Identifying Ravens in the Geelong region
Margaret Alcorn and Richard Alcorn
Identifying these three species can be difficult as they are visually similar.
Australian Raven, Brisbane Ranges, April 2017. Photo: Bernie McRitchie. ML54790711
Forest Raven, Otway Ranges, November 2019. Photo: John Daniels. ML185311771
Little Raven, Serendip Sanctuary, September 2015. Photo: David Hollie ML27436771
Within the Geelong region, Australian Ravens are found in the forests and woodlands north of the Hamilton Hwy. They rarely venture into open country. Forest Ravens are found throughout the forests, woodlands and farmland west of Anglesea and south of the Hamilton Highway. Little Ravens are found throughout the region and are the only ravens likely to be found on the Werribee Plain, the Geelong metropolitan area and the Bellarine Peninsula
Locations where ravens were recorded in the Geelong region over the period 2017-2021 (eBird)
Calls and wing-flicking
The easiest and most reliable way to separate the three ravens is by call. When listening to a raven call consider the quality of the call, tone, pitch, tempo and length of notes. All ravens give a variety of calls, so it is best to listen carefully to a series of calls before making an identification.
The typical call of the Australian Raven is a series of long, powerful, spaced, clear or quavering notes in the tenor range, often ending with a slow drawn-out crying wail.

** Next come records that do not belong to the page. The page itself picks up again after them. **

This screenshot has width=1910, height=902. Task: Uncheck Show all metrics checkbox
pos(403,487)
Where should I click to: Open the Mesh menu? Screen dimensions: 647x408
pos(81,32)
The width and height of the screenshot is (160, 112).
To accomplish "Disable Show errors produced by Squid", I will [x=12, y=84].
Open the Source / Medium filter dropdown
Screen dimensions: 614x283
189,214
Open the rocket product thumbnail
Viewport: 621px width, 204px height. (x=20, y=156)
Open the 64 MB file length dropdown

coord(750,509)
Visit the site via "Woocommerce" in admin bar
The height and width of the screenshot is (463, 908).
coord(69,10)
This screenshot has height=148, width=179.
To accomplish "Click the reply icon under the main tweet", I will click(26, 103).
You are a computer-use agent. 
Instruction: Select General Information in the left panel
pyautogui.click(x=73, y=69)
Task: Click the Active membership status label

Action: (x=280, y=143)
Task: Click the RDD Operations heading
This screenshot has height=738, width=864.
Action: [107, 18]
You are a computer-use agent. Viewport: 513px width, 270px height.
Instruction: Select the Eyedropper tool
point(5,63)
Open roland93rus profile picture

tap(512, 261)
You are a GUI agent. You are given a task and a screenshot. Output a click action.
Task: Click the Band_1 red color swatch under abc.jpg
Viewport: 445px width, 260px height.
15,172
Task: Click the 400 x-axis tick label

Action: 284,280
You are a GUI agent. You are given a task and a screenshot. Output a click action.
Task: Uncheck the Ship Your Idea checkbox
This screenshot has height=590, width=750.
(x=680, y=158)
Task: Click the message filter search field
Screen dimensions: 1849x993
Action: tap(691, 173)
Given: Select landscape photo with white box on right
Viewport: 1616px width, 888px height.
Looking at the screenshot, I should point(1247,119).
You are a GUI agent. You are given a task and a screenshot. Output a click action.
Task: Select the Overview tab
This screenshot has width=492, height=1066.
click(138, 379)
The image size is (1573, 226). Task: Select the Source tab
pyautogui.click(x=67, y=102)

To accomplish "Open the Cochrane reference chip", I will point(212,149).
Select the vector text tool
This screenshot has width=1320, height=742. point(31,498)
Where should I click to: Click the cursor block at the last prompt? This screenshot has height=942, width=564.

It can be described as “aaah---aaah---aaah---aaaaaaaah”. The presence of a long, drawn-out terminal note does not confirm that the bird is an Australian Raven as all Australian corvids can do this.
The typical call of the Forest Raven is a short series of slow, deep, gravelly notes almost in the bass range. The last note may be longer, but it is not a drawn-out wailing like the Australian Raven. It can be described as “korr-korr-korr-korr” or “korr-korr-korr-korrrrr”.
The typical call of the Little Raven is a series of short, quick, guttural, rough or raspy notes in the baritone range. The call may end with a drawn-out descending, somewhat wailing note which is shorter and lower in pitch than that of the Australian Raven. It can be described as ‘ark-ark-ark” or “aark-aark-aaaaaark”. The Little Raven often calls with a diagnostic and conspicuous flick of the wings above the back on each note of the call.
Differences in body size are insufficient to distinguish these species in the field as size measurements overlap. Despite its name, the Little Raven is not noticeably smaller than either the Australian Raven or Forest Raven.
The long throat hackles of the Australian Raven form a floppy beard reaching the upper breast. The hackles of the Forest Raven and Little Raven, whilst still prominent, are shorter and extend no further than the throat (see Photo set 2).
Australian Raven Ken Janson / ML431679671
Forest Raven John Daniels / ML185311771
Little Raven Craig Morley / ML213119501
Bill size and shape
The bill of the Australian Raven is long and deep, that of the Forest Raven slightly deeper. The bill of the Little Raven is slightly shorter and finer.
Bare skin patch on face
The Australian Raven has a diagnostic patch of bare skin (black in the adult and pink in the juvenile) on the base of the lower mandible extending to the sides of the chin . This bare skin can be difficult to see in the field or even in a good photograph.
Len and Chris Ezzy / ML443925361
Length of tail
The Forest Raven has a ‘proportionately short tail’ compared with Australian and Little Ravens but this characteristic is difficult to judge in the field
Forest Raven Scott Eaton / ML134120661
Australian Raven Julie Smith / ML313144631
Within the Geelong region, Australian Ravens are usually seen in ones or twos but have been recorded in small flocks of up to fourteen. Forest Ravens are also usually seen in ones and twos but have been recorded in flocks of up to fifty. Little Ravens are usually seen in small flocks, but large flocks of many hundreds of birds are frequently encountered (eBird).
Documenting your observation
With care you can confidently and reliably identify the three ravens of the Geelong region. Listen to the calls, pay attention to the size and shape of the throat hackles, look for any bare skin at the side of the chin and, if perched, watch for wing-flicking when calling. Add notes to your eBird observations of what you hear and see, take a photo and use your phone to make a sound recording.
Higgins, P.J., Peter, J.M., Cowling, S.J. (2006). Handbook of Australian, New Zealand and Antarctic Birds Volume 7: Boatbill to Starlings. Oxford University Press.